BEGIN Records provided

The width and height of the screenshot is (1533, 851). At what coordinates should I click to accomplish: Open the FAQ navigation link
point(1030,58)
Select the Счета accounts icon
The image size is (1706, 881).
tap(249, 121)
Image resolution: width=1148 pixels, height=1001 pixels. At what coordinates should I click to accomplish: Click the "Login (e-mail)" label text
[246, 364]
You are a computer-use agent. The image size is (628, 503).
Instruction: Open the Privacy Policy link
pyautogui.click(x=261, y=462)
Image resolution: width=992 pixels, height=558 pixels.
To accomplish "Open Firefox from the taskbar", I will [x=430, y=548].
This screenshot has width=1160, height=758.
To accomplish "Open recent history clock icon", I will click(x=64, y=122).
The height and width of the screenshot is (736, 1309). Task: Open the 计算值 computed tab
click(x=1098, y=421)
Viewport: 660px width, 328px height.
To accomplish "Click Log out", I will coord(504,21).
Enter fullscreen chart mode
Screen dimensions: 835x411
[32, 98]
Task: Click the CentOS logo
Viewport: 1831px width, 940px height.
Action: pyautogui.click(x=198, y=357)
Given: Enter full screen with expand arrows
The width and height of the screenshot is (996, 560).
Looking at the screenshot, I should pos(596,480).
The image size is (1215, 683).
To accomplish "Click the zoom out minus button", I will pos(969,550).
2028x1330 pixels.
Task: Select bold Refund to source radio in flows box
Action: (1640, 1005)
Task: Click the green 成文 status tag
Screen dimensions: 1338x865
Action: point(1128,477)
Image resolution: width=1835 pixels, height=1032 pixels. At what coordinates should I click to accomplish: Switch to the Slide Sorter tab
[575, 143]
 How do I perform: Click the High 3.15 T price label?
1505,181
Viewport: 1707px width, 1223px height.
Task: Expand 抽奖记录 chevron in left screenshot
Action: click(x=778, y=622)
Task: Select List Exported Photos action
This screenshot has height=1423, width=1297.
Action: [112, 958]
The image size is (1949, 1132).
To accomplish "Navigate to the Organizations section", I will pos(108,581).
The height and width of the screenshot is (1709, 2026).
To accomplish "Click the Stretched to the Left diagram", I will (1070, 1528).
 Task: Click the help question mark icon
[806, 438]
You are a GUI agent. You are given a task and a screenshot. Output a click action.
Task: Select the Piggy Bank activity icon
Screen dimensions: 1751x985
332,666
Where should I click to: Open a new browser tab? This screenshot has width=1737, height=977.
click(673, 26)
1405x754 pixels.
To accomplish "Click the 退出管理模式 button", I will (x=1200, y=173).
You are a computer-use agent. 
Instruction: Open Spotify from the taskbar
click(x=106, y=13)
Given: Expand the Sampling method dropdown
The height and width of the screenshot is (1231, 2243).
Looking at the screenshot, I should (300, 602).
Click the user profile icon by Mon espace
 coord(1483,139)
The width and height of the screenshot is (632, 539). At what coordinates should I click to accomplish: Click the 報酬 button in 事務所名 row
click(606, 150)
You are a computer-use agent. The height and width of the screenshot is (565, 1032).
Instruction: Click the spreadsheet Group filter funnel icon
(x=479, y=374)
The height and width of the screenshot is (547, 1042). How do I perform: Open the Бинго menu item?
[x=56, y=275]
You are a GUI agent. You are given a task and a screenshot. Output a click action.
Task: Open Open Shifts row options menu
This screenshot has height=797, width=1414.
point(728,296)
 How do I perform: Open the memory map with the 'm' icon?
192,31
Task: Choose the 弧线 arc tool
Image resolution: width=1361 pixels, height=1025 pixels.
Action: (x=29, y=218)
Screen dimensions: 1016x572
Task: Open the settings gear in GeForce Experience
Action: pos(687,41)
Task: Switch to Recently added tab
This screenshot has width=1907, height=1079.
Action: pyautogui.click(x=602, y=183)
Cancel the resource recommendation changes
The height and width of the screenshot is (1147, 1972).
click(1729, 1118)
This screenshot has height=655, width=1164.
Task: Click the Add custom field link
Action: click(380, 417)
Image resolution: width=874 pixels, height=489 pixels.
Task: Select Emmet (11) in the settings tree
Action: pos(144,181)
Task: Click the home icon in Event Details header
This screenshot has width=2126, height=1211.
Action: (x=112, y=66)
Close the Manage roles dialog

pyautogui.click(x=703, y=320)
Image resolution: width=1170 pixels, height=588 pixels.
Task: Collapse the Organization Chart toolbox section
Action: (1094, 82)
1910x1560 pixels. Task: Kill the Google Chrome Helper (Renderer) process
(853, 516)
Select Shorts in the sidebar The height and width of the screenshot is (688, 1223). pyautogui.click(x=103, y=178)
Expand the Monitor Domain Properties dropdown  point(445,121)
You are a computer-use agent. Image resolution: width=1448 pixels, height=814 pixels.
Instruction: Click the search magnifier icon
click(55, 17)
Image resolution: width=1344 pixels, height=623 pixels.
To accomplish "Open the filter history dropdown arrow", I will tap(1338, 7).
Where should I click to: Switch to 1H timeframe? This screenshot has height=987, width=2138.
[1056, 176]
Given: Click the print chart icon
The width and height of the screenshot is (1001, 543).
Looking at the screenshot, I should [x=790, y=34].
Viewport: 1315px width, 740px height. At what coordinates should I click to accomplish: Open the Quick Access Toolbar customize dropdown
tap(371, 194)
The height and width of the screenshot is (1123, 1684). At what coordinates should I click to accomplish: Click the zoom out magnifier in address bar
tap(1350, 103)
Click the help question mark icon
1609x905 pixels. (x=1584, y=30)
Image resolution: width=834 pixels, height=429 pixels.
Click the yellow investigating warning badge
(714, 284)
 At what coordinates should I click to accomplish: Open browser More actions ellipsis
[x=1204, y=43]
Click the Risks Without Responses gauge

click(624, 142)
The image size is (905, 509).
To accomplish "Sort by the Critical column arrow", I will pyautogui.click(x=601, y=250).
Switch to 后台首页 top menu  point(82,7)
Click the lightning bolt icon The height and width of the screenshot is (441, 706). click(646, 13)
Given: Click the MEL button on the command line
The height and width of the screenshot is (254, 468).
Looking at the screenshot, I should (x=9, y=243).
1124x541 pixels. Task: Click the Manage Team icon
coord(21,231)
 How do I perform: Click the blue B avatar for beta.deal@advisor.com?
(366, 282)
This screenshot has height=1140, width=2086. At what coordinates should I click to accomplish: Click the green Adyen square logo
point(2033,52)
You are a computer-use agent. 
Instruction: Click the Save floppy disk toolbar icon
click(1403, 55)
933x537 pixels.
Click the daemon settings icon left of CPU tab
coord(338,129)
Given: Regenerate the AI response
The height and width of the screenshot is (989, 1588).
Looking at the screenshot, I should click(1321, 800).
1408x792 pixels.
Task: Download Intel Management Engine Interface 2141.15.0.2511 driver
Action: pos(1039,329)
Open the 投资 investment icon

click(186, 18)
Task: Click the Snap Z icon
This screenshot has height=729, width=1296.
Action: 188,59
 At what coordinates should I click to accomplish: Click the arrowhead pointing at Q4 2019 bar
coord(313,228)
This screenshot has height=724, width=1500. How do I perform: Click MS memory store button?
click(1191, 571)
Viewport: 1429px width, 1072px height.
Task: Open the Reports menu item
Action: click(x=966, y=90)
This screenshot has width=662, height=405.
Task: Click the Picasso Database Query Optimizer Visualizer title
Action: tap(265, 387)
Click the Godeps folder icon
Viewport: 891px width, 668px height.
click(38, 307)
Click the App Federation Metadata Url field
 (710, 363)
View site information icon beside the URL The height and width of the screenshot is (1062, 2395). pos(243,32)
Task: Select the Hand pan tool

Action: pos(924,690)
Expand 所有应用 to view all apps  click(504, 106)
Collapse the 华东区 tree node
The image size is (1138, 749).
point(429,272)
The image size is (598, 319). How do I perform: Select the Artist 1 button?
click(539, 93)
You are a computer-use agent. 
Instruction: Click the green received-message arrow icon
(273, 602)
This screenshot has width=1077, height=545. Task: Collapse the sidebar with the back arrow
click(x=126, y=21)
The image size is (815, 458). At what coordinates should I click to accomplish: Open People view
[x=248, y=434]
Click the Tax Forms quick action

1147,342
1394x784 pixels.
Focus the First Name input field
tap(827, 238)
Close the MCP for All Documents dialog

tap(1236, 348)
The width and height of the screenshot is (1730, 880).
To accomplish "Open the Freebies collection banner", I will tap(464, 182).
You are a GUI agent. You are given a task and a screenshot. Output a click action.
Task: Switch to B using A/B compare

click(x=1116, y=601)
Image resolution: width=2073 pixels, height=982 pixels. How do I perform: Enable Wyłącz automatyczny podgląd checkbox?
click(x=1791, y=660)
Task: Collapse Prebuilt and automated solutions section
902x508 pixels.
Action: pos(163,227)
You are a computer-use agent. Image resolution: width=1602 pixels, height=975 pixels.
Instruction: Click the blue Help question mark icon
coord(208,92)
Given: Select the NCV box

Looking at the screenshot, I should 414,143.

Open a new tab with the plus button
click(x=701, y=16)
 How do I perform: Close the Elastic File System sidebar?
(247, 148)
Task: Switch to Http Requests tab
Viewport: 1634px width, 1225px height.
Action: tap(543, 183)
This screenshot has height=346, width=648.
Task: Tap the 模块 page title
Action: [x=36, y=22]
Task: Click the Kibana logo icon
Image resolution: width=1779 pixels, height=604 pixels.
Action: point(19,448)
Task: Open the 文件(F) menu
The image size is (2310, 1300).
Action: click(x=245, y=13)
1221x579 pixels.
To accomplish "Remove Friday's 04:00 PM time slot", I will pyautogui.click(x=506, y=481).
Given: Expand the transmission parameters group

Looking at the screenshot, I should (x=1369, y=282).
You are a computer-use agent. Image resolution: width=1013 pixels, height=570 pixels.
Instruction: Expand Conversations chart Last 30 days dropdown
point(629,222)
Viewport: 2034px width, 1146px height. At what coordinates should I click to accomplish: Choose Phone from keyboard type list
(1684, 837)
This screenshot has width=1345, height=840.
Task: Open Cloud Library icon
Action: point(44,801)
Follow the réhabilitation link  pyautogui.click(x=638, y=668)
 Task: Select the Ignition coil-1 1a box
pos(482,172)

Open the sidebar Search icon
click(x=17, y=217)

END Records provided

=== Exercise prompt ===
In the records above, locate every line with the string "history" and copy it.

=== Result of this task ===
To accomplish "Open recent history clock icon", I will click(x=64, y=122).
To accomplish "Open the filter history dropdown arrow", I will tap(1338, 7).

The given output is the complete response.